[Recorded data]
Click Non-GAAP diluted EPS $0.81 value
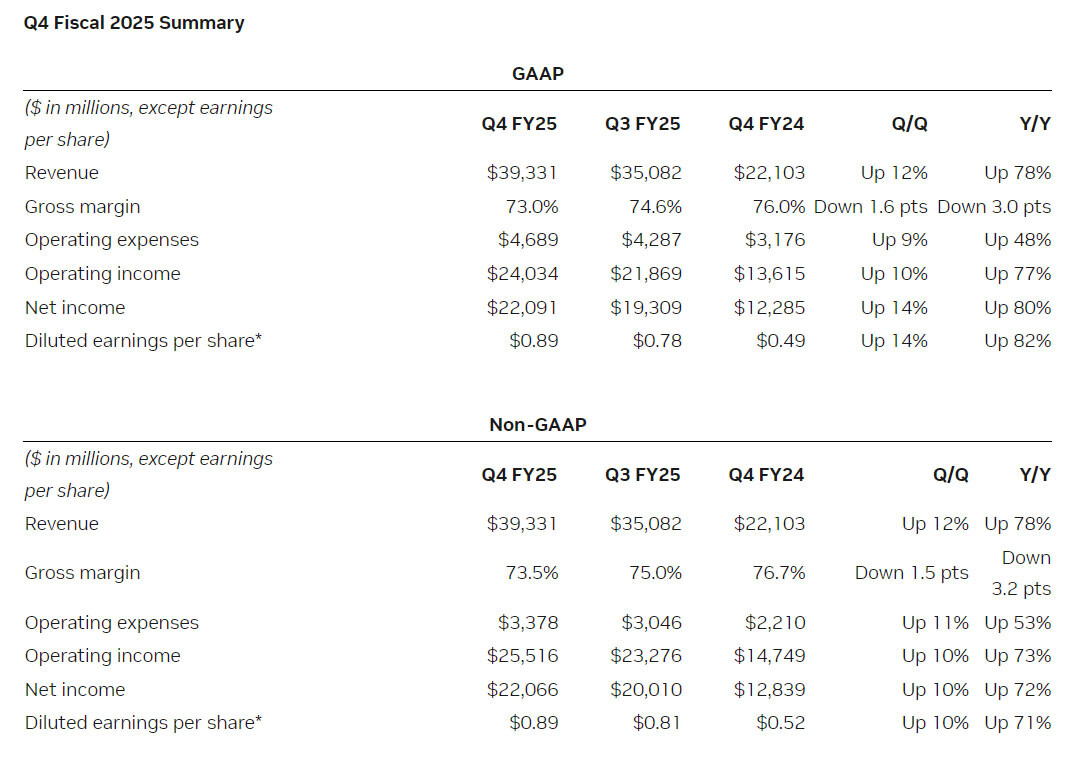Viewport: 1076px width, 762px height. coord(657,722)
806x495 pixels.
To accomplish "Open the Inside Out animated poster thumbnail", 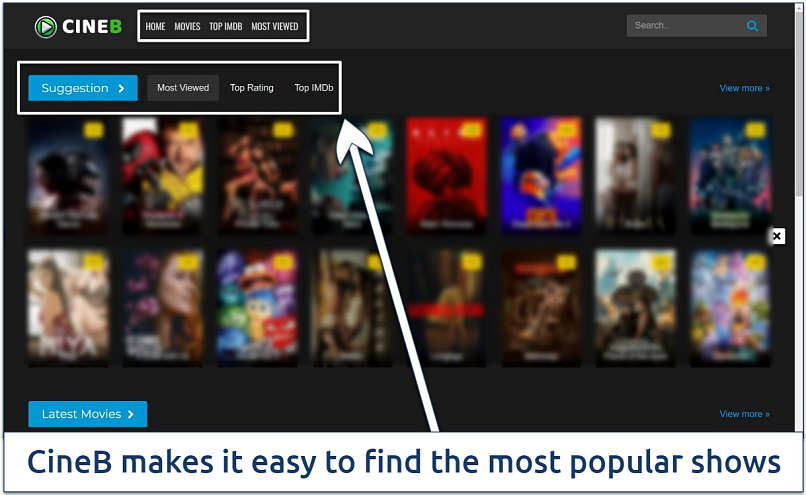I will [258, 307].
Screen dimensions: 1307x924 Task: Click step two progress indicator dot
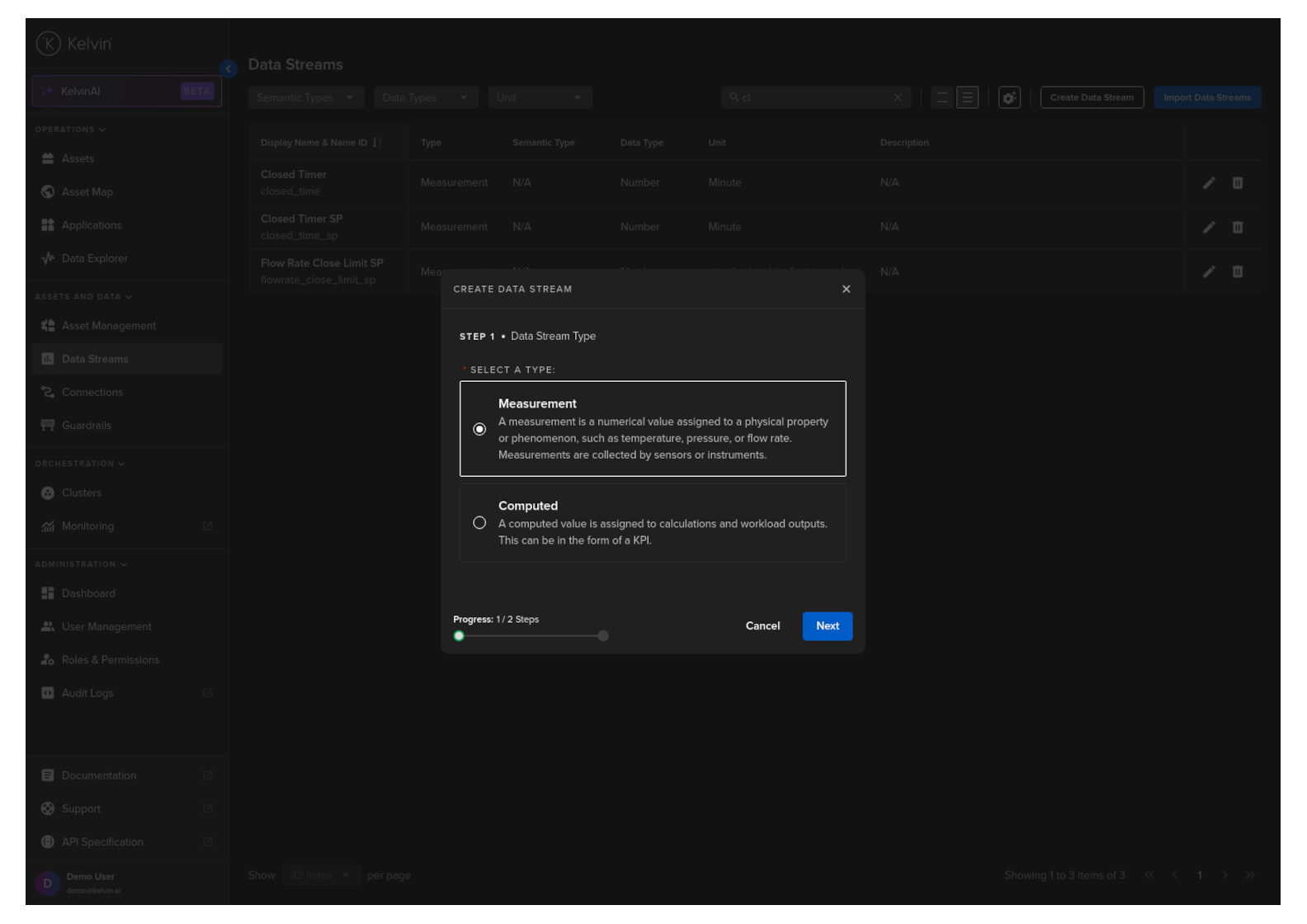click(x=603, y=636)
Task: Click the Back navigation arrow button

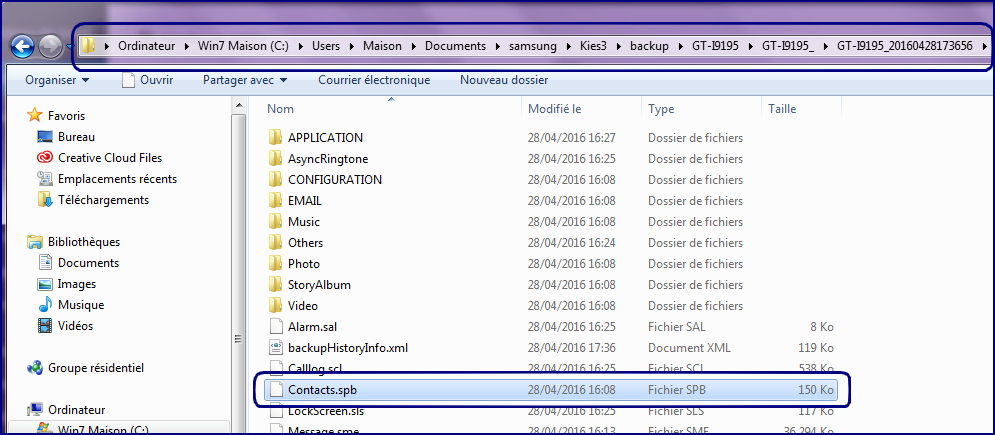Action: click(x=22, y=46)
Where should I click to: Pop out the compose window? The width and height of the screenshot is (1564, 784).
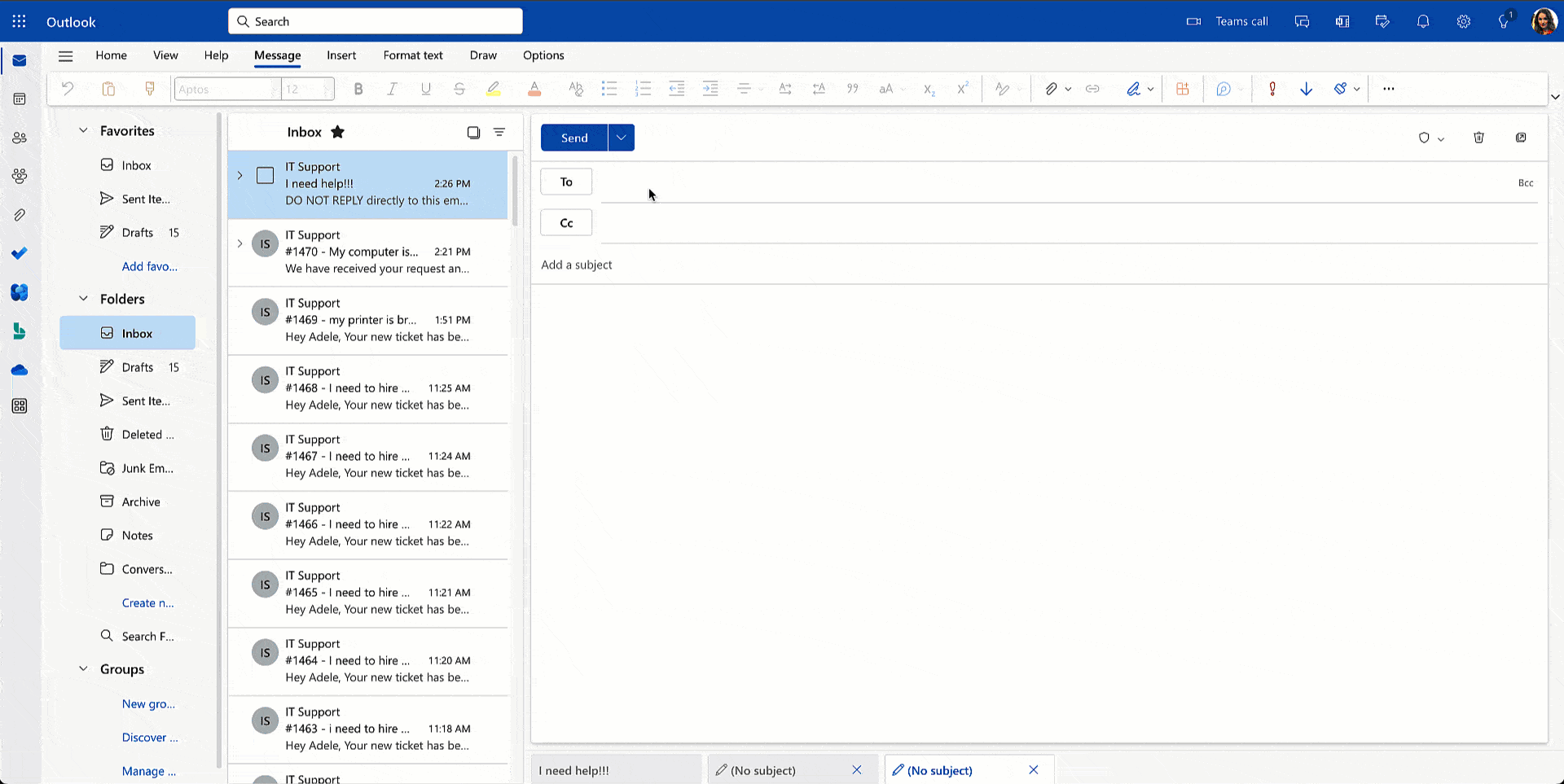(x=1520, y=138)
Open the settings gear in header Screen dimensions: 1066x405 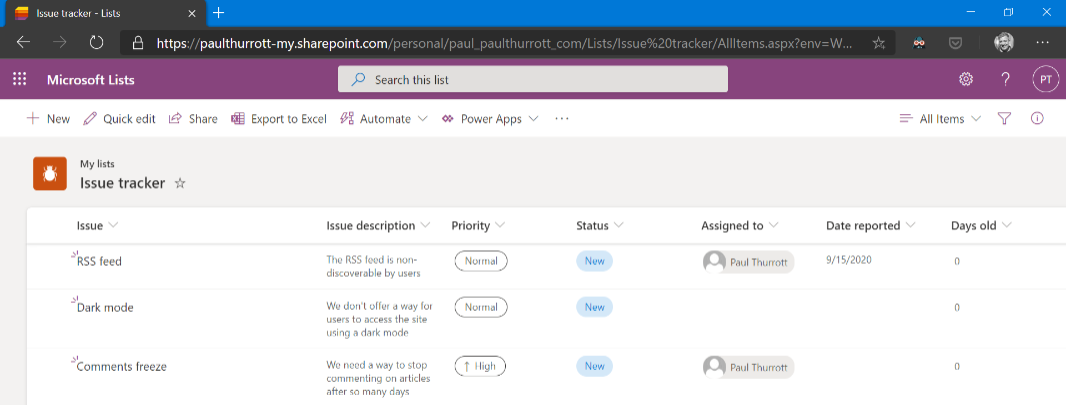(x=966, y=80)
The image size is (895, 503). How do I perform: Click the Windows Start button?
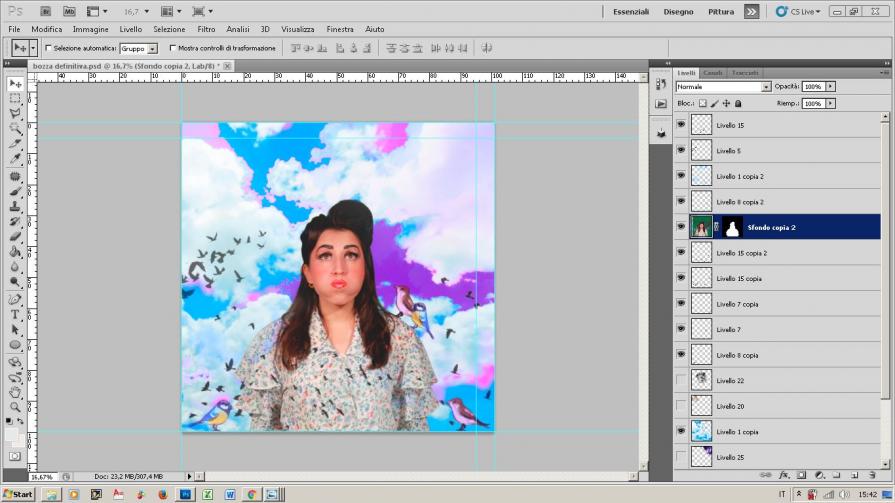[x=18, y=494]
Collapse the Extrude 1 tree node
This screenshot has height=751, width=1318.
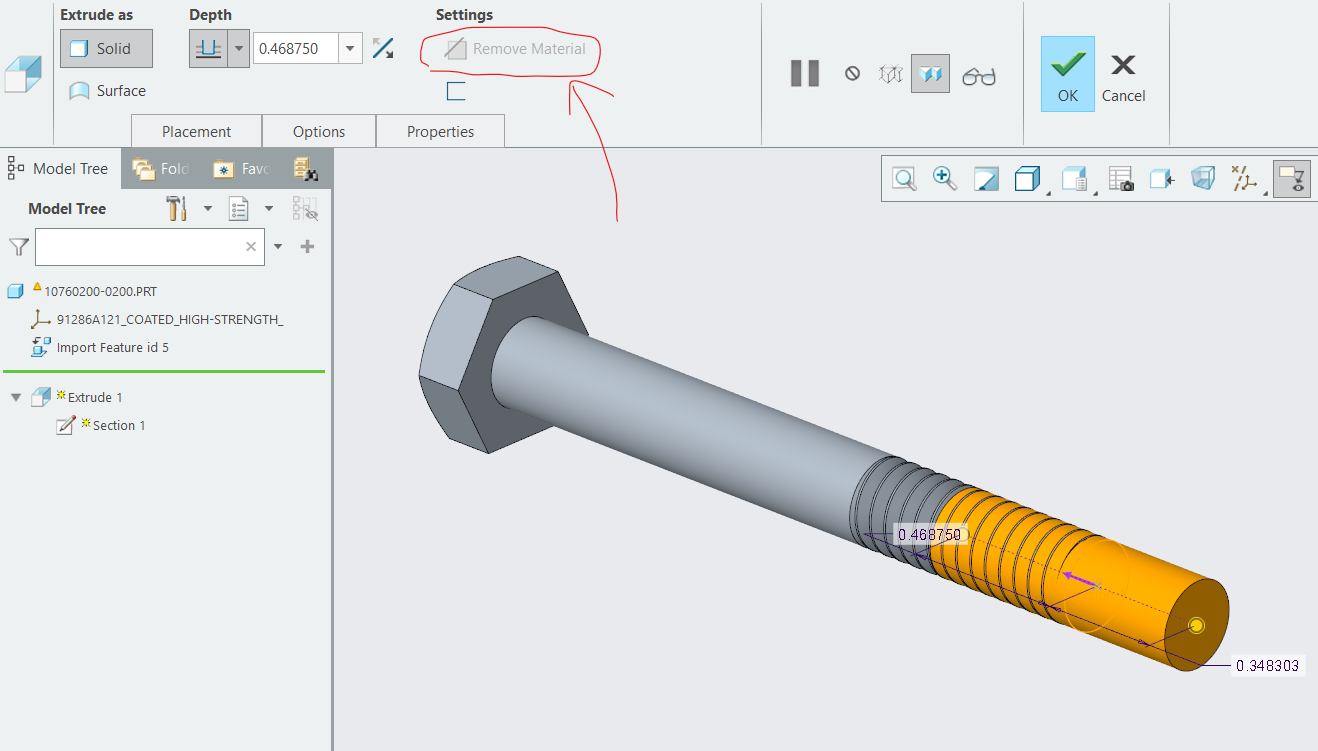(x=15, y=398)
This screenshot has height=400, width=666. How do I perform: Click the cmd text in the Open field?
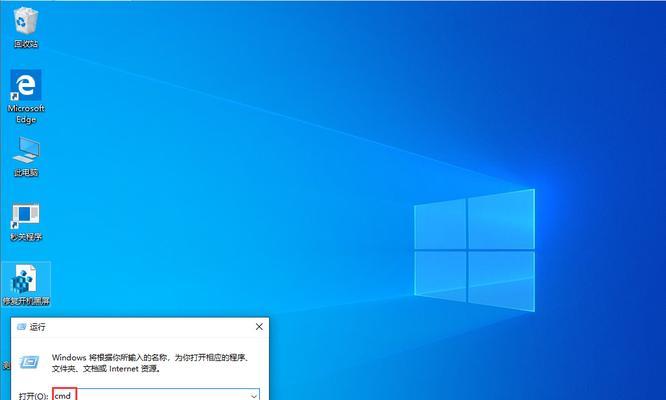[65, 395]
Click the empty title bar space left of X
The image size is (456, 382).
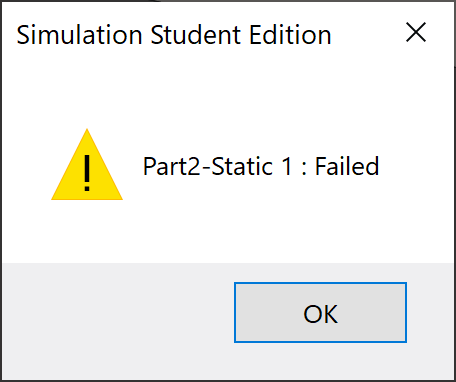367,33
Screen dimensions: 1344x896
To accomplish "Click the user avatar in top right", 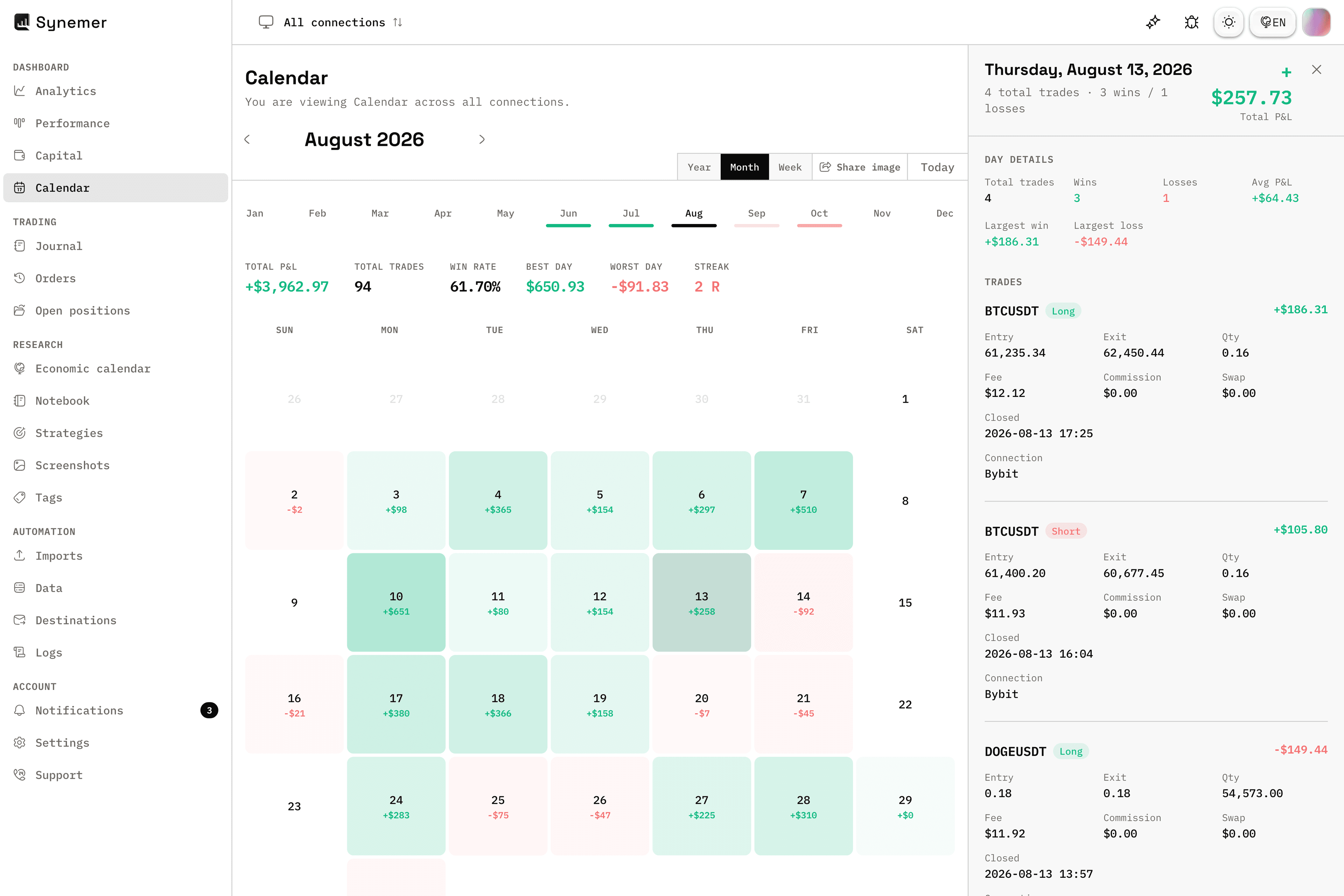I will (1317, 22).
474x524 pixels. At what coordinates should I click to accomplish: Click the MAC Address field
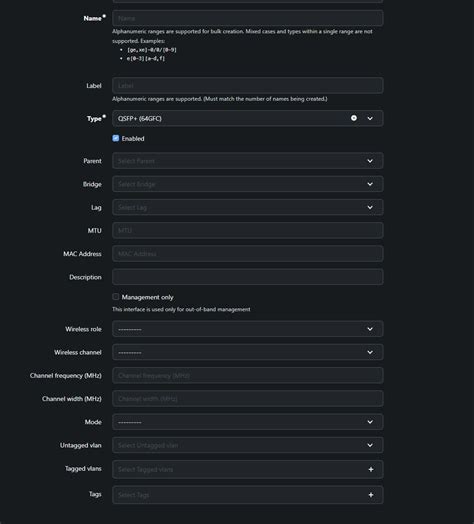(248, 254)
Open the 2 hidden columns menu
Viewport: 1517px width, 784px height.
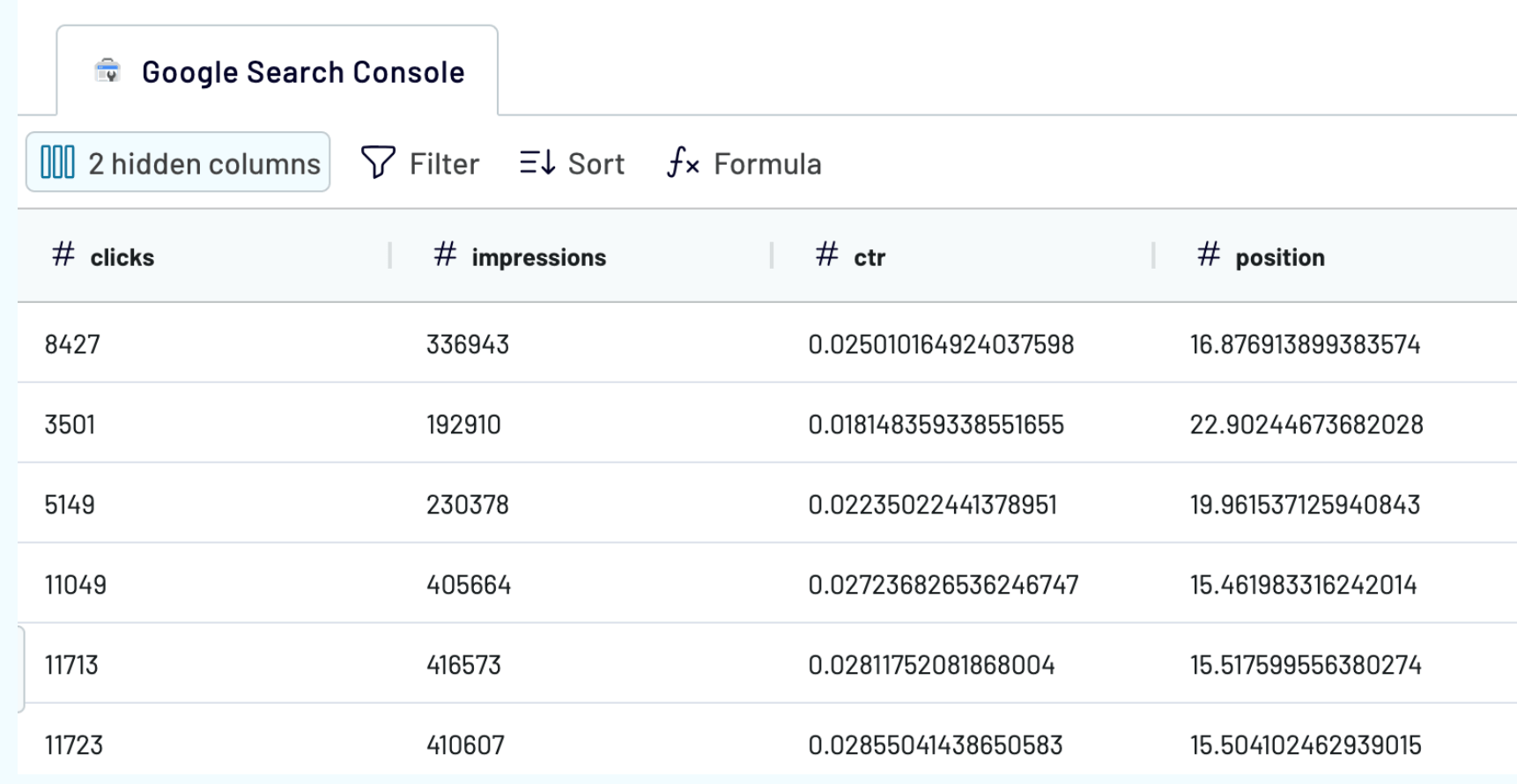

→ **Work instruction**:
Please reproduce the lines exactly from the one containing "Open the 2 hidden columns menu" through the last line of the data above, and keep the pictures out.

→ **Output**:
Open the 2 hidden columns menu
Viewport: 1517px width, 784px height.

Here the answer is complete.